- Other names: Peroneal spastic flatfoot, Tarsal synostosis, or Tarsal dysostosis
- Tarsal bones(normal)
- Specialty: Rheumatology

= Tarsal coalition =

Abnormal tissue connection between bones of the foot

Tarsal coalition is an abnormal connecting bridge of tissue between two normally-separate tarsal (foot) bones, and is considered a sort of birth defect. The term 'coalition' means a coming together of two or more entities to merge into one mass (in the case of bones, see synostosis). The tissue connecting the bones, often referred to as a "bar", may be composed of fibrous or osseous tissue. The two most common types of tarsal coalitions are calcaneo-navicular (calcaneonavicular bar) and talo-calcaneal (talocalcaneal bar), comprising 90% of all tarsal coalitions. There are other bone coalition combinations possible, but they are very rare and lack published literature. Symptoms tend to occur in the same location, regardless of the location of coalition: on the lateral foot, just anterior and below the lateral malleolus. This area is called the sinus tarsi.

==Symptoms==
The bones of children are very malleable in infancy. This will generally mean that, despite the presence of a coalition, the bones can deform enough to allow painless walking until the child's skeleton has matured enough. 'Skeletal maturing' means that bone is laid down in the tissue that forms the immature bone shape gradually until adult bone is achieved at about the age of seventeen years in the feet. Other body parts reach skeletal maturity at different times. The onset of symptoms related to a tarsal coalition usually occurs at about 9 to 17 years of age, with a peak incidence occurring at 10 to 14 years of age.
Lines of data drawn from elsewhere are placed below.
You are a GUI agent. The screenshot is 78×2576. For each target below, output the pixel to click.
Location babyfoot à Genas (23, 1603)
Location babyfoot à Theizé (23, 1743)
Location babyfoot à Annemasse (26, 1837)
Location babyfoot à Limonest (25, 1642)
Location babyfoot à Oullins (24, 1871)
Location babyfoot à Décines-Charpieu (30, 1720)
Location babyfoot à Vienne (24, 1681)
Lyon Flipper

Symptoms may start suddenly one day and persist, and can include pain or pressure while walking, lack of endurance for activity, fatigue, muscle spasms and cramps, an inability to rotate the foot, or antalgic gait. Symptoms of tarsal coalitions are often exacerbated by physical activity, both in initial presentation and after diagnosis.

==Causes==
Tarsal coalition is almost exclusively a product of an error during the dividing of embryonic cells in utero. Other causes of synostosis (bone fusion) could include a surgical 'screwing together' of two bones, a very advanced case of arthritis leading to self-fusion of a joint by an internal process within the body or some other very traumatic event. The birth defect responsible for tarsal coalition is thought to often be an autosomal dominant genetic condition. This means that if you have a parent with the disorder it is highly likely to be passed on to offspring.

==Anatomy==
Anatomically, the abnormal connecting 'bridge' is virtually all cartilage in the young child, often nearly all bone in an adult and a mixture as the skeleton ossifies in between these ages. Some fibrous tissue (like gristle) is often also involved. When the bridging link becomes bony enough, it results in a limitation of motion and this brings about the onset of pain.

The bones of the tarsus are the rear most bones in the adjacent diagram: calcaneus, talus, navicular, cuboid, medial cuneiform, intermediate cuneiform and lateral cuneiform bones. These bones create the two major foot joints – the subtalar and midtarsal joints – that allow complex motions to occur in the feet. These motions are necessary for such activities as walking over uneven terrain and creating a gait that allows normal function of the knees, hips, back, etc.

==Diagnosis==
In a case of an adolescent with rear foot pain, the physical exam will reveal that the foot movement is limited. This is both because there is a physical blockade to movement and because the brain will 'turn on' the muscles around the area to stop the joint moving toward the painful 'zone'. X-rays will usually be ordered and, in general, if there is enough toughness to the tissue bridge that pain has begun – there will usually be enough bone laid down to show up in an x-ray.

More high-tech investigations such as CT scan will be required if proceeding to surgery. If the bridge appears to be mostly fibrous tissue, an MRI would be the preferred modality to use.

==Treatment==
The goal of non-surgical treatment of tarsal coalition is to relieve the symptoms by reducing the movement of the affected joint. This might include non-steroidal anti-inflammatory drugs (NSAIDs), steroidal anti-inflammatory injection, stabilizing orthotics or immobilization via a leg cast. At times, short term immobilization followed by long term orthotic use may be sufficient to keep the area free of pain.

Surgery is very commonly required. The type and complexity of the surgery will depend on the location of the coalition. Essentially, there are two types of surgery. Wherever possible, the bar will be removed to restore normal motion between the two bones. If this is not possible, it may be necessary to fuse the affected joints together by using screws to connect them solidly. Cutting away the coalition is more likely to succeed the younger the patient. With age comes extra wear in the affected and adjacent joints that makes treatment more difficult.